Zu jeder Spezies sind der wissenschaftliche Artname (mit Autor und Erscheinungsjahr der Erstbeschreibung), die deutsche und die englische Bezeichnung genannt. Habitus- und Detailfotos (zu Geschlechtsunterschieden, Lebensräumen, Laichgewässern oder arttypischen Besonderheiten), Tabellen zum Gefährdungsstatus, Phänogramme (Daten zu den Aktivitätsphasen), Infokästen mit Beobachtungstipps, Verbreitungskarten (die es im Vorläuferwerk noch nicht gab) und knappe Literaturhinweise ergänzen die Texte.
Die variierenden Umfänge der Artabschnitte spiegeln den unterschiedlichen Wissensstand zu einzelnen Spezies wider, wobei die Autoren Wert auf den Hinweis legen, dass in „verschiedenen Artkapiteln … eigene, bisher unveröffentlichte Beobachtungen, Befunde und Erfahrungen eingeflossen“ sind.

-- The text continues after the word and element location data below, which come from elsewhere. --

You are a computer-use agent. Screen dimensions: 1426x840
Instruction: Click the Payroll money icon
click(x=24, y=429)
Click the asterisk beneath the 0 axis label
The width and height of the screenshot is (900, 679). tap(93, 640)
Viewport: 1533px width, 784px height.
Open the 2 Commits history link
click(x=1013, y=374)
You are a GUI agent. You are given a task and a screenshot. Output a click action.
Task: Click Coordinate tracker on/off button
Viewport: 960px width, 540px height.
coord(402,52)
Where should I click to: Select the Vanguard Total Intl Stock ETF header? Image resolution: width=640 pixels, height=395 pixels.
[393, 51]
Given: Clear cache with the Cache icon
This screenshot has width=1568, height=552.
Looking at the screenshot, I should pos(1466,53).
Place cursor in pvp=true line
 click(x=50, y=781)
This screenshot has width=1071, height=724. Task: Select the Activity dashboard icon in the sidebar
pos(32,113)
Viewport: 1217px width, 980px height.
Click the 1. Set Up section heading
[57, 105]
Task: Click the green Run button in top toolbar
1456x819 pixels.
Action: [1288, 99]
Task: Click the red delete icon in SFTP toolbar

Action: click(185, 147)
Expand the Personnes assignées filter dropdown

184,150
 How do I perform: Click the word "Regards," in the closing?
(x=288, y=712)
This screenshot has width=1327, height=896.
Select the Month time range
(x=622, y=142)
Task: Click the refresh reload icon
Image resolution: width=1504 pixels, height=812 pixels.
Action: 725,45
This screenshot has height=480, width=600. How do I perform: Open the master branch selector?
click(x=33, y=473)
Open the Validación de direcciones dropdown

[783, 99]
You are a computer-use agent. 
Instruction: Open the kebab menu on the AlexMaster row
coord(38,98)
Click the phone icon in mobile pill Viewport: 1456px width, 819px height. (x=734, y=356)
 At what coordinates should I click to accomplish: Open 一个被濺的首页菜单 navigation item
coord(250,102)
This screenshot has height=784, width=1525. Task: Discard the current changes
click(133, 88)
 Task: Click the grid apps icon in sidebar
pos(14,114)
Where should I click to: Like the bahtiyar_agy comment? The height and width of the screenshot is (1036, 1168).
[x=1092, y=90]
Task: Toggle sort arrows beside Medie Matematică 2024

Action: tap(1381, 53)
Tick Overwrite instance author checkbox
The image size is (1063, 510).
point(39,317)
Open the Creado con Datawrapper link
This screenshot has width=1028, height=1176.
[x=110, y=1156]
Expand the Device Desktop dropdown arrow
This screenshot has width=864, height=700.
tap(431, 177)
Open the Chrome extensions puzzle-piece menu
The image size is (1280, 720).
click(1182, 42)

Vor allem für die Aquarianer unter den Libellenfreunden (oder umgekehrt) dürfte das Kapitel „Exotische Libellen in Europa“ besonders interessant sein. Auf 32 Seiten stellen die Autoren eine Reihe von Neozoen vor – sechs Klein- und zwölf Großlibellenarten –, die meist mit Wasserpflanzen-Importen aus (sub)tropischen Ländern nach Europa verschleppt wurden. Wer die DATZ aufmerksam liest, weiß, dass es in der jüngeren Vergangenheit weitere solcher – in der Regel unbeabsichtigten – Einfuhren gab (siehe DATZ 6/2015, 7 und 8/2016).
Nicht minder spannend ist das letzte Kapitel, in dem die Autoren auf 26 Seiten „Epizoen, Parasiten und Parasitoide“ beschreiben, die an Libellen – Larven und/oder Imagines – auftreten: Muschelkrebse, Süßwasserpolypen, Skorpionsfliegen, verschiedene Vertreter von Milben, Gnitzen, Fliegen und Zwerg- oder Eierschlupfwespen, aber auch Muscheln (Dreissena spp.) und Glockentierchen.
Das umfangreiche Literaturverzeichnis ist in zwei Teile gegliedert: Auf vier Seiten sind „Allgemeine Grundlagen- und Übersichtswerke, Bestimmungsbücher, Landesfaunen, Rote Listen etc.“ zusammengestellt, und die folgenden 56 Seiten führen libellenkundliche Fachartikel auf.
Den Schluss bilden zwei Seiten mit einer erläuternden „Liste der verwendeten Fachbegriffe“, 13 Seiten mit den Registern der wissenschaftlichen, englischen und deutschen Libellennamen sowie eine Seite mit Adressen odonatologischer Vereinigungen und kurzen Steckbriefen der beiden Verfasser.
Fast 1.000 Seiten konzentriertes, dabei übersichtlich dargestelltes Wissen, illustriert mit exzellenten Zeichnungen und Fotografien zu einem ausgesprochen fairen Preis! Allen, die sich für Libellen interessieren, kann man dieses Werk einfach nur empfehlen.